Acórdão de 2º Grau

Assistência Judiciária Gratuita 0756562-10.2023.8.18.0000


Ementa

EMENTA PROCESSUAL CIVIL. AGRAVO DE INSTRUMENTO. DETERMINAÇÃO DE RECOLHIMENTO DAS CUSTAS PROCESSUAIS. EXISTÊNCIA DE ÓBICE À CONCESSÃO DO BENEFÍCIO DA JUSTIÇA GRATUITA. RECURSO IMPROVIDO. 1. Caso em que deve ser indeferido os benefícios da Justiça Gratuita em favor da agravante, porquanto não apresentados documentos aptos a atestarem a ausência de condições financeiras para arcar com as custas e despesas processuais. 2. Recurso conhecido e parcialmente provido. (TJPI - AGRAVO DE INSTRUMENTO 0756562-10.2023.8.18.0000 - Relator: ADERSON ANTONIO BRITO NOGUEIRA - 1ª Câmara Especializada Cível - Data 13/12/2023 )

Acórdão


ÓRGÃO JULGADOR : 1ª Câmara Especializada Cível

AGRAVO DE INSTRUMENTO (202) No 0756562-10.2023.8.18.0000

AGRAVANTE: LUIZ ANTONIO RODRIGUES ALMENDRA

Advogado(s) do reclamante: MAX MAURO SAMPAIO PORTELA VELOSO

AGRAVADO: BANCO DO BRASIL SA, CIELO S.A.

 

RELATOR(A): Desembargador ADERSON ANTONIO BRITO NOGUEIRA

 


EMENTA


 

EMENTA

 

PROCESSUAL CIVIL. AGRAVO DE INSTRUMENTO. DETERMINAÇÃO DE RECOLHIMENTO DAS CUSTAS PROCESSUAIS. EXISTÊNCIA DE ÓBICE À CONCESSÃO DO BENEFÍCIO DA JUSTIÇA GRATUITA. RECURSO IMPROVIDO.

1. Caso em que deve ser indeferido os benefícios da Justiça Gratuita em favor da agravante, porquanto não apresentados documentos aptos a atestarem a ausência de condições financeiras para arcar com as custas e despesas processuais.
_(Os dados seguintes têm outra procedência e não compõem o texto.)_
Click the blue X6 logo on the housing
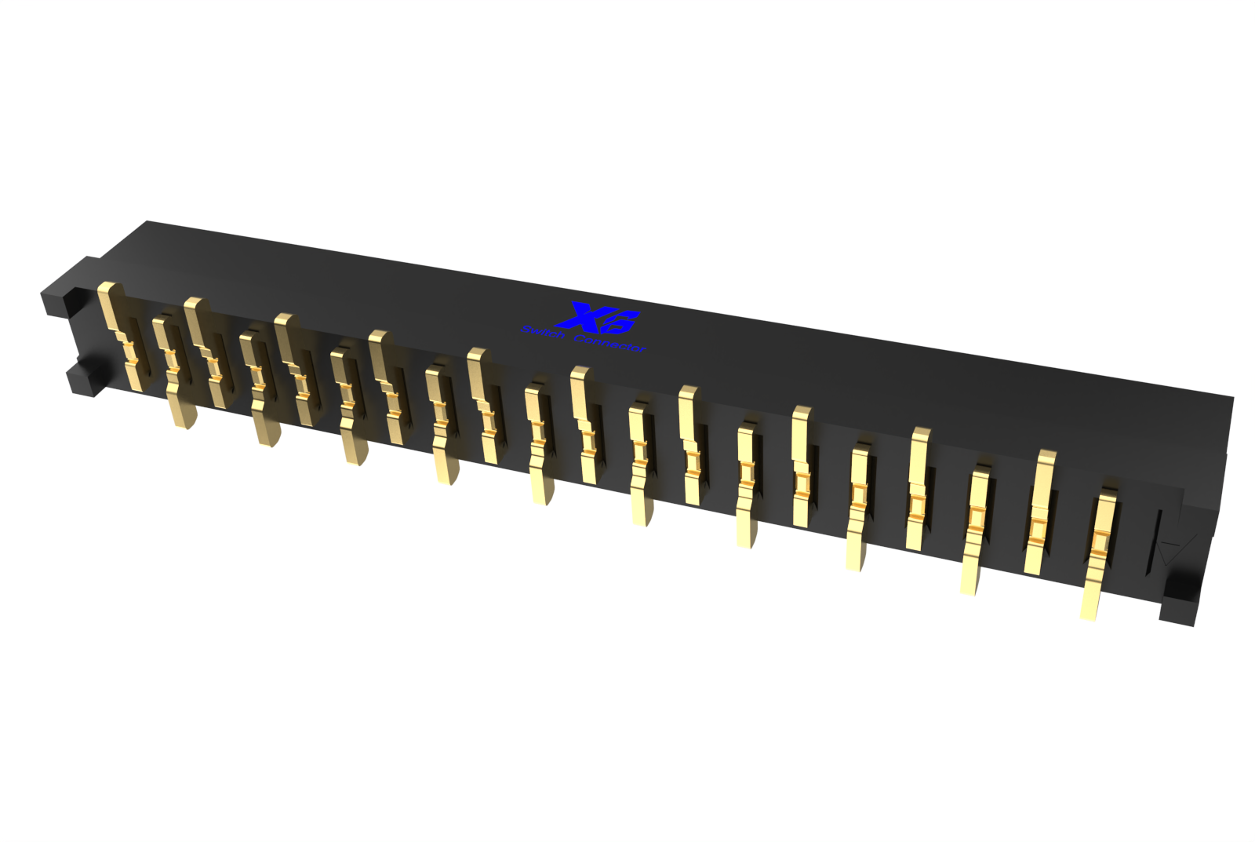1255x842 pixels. [598, 317]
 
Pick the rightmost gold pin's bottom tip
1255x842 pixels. [1088, 612]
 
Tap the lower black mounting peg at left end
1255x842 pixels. [82, 380]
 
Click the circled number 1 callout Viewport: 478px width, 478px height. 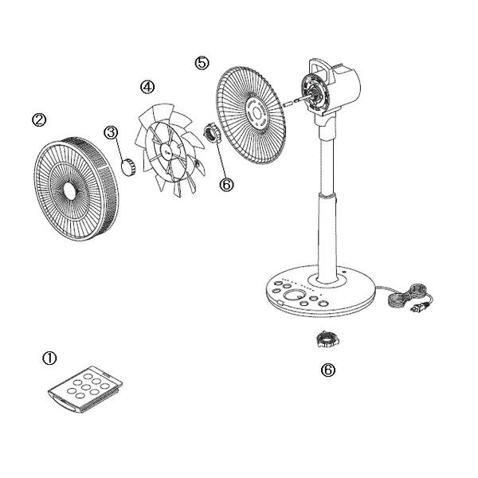tap(49, 358)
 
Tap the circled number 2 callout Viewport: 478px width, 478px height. tap(39, 120)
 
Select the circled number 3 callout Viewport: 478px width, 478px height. tap(111, 132)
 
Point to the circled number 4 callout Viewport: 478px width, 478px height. tap(147, 87)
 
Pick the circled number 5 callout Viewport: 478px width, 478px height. tap(202, 63)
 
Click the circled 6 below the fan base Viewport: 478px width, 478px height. tap(328, 370)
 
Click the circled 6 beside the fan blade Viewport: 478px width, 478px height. tap(227, 184)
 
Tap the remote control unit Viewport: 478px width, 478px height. tap(85, 389)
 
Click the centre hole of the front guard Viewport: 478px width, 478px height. tap(71, 191)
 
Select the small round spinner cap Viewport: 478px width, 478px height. tap(128, 167)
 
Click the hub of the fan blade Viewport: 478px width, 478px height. tap(168, 151)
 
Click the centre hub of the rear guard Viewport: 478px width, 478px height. tap(257, 113)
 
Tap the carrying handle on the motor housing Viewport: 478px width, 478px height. tap(320, 69)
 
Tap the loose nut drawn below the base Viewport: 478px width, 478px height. tap(327, 340)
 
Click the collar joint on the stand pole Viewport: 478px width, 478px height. tap(327, 195)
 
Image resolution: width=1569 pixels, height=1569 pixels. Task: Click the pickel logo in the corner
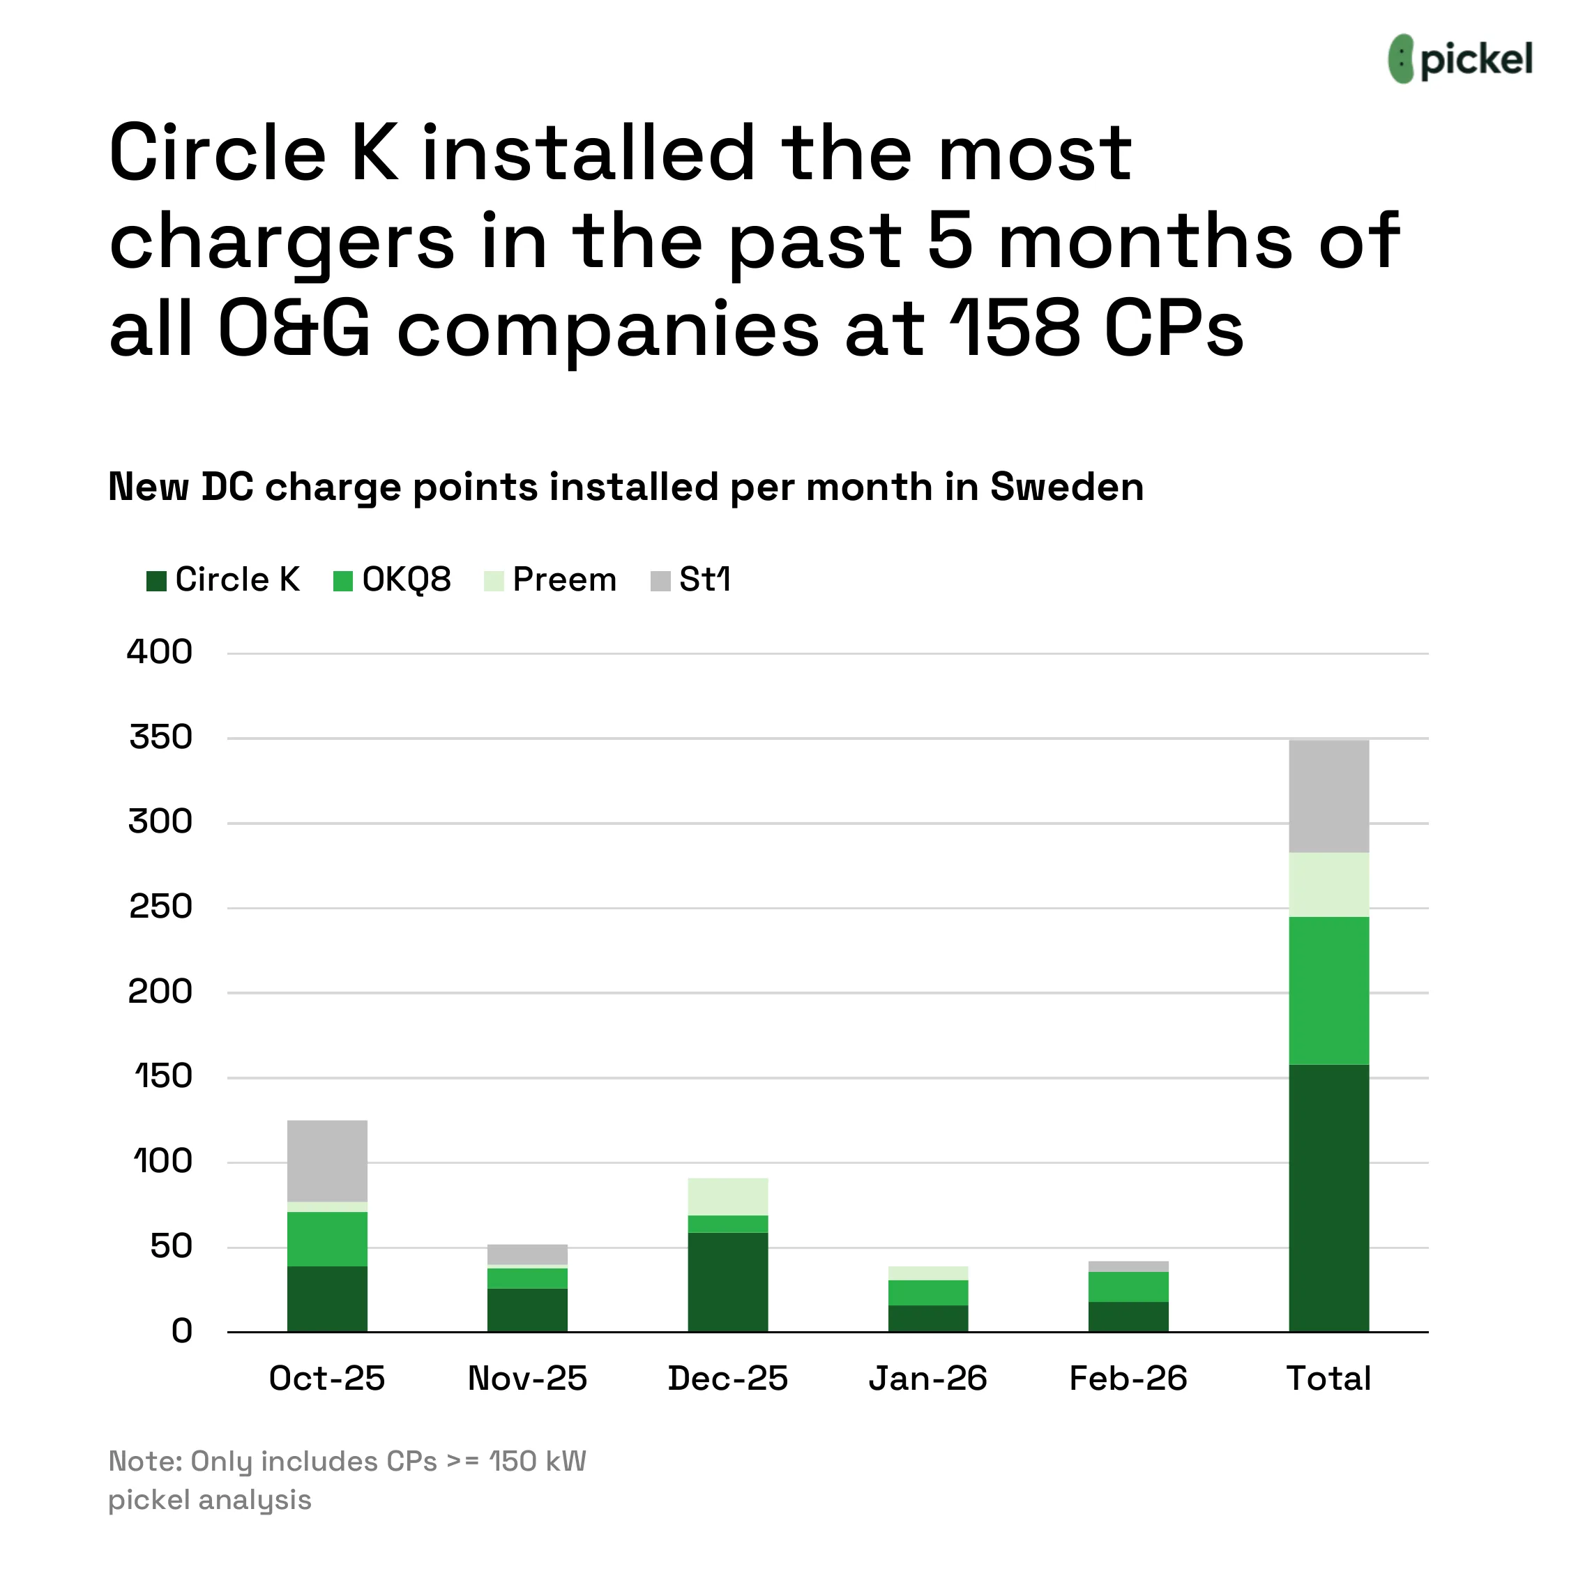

2. Recurso conhecido e parcialmente provido.

 


RELATÓRIO


 

PROCESSO Nº: 0756562-10.2023.8.18.0000
CLASSE: AGRAVO DE INSTRUMENTO (202)
ASSUNTO(S): [Assistência Judiciária Gratuita]
AGRAVANTE: LUIZ ANTONIO RODRIGUES ALMENDRA
AGRAVADO: BANCO DO BRASIL SA, CIELO S.A.

 

RELATÓRIO

 

                        Trata-se de AGRAVO DE INSTRUMENTO (ID 11855811) interposto por LUIZ ANTONIO RODRIGUES ALMENDRA, em face de Decisão Interlocutória do Juízo da 6ª Vara Cível da Comarca de Teresina/PI, prolatada nos autos da AÇÃO DECLARATÓRIA DE INEXISTÊNCIA DE DÉBITO C/C PEDIDO DE REPETIÇÃO DO INDÉBITO E INDENIZAÇÃO POR DANOS MORAIS nº 0812486-71.2023.8.18.0140, ajuizada pelo ora agravante em face do BANCO DO BRASIL S/A e CIELO S/A, ora agravados.

                        Em suas razões (ID 11855811), alega o agravante não possuir condições de arcar com as custas iniciais, sem prejuízo da sua manutenção e de sua família. Aduz que, embora possua renda líquida mensal de pouco mais de R$ 9.000,00 (nove mil reais), o valor das custas iniciais totaliza R$ 7.247,73 (sete mil, duzentos e quarenta e sete reais e setenta e três centavos), o que impossibilita o seu pagamento.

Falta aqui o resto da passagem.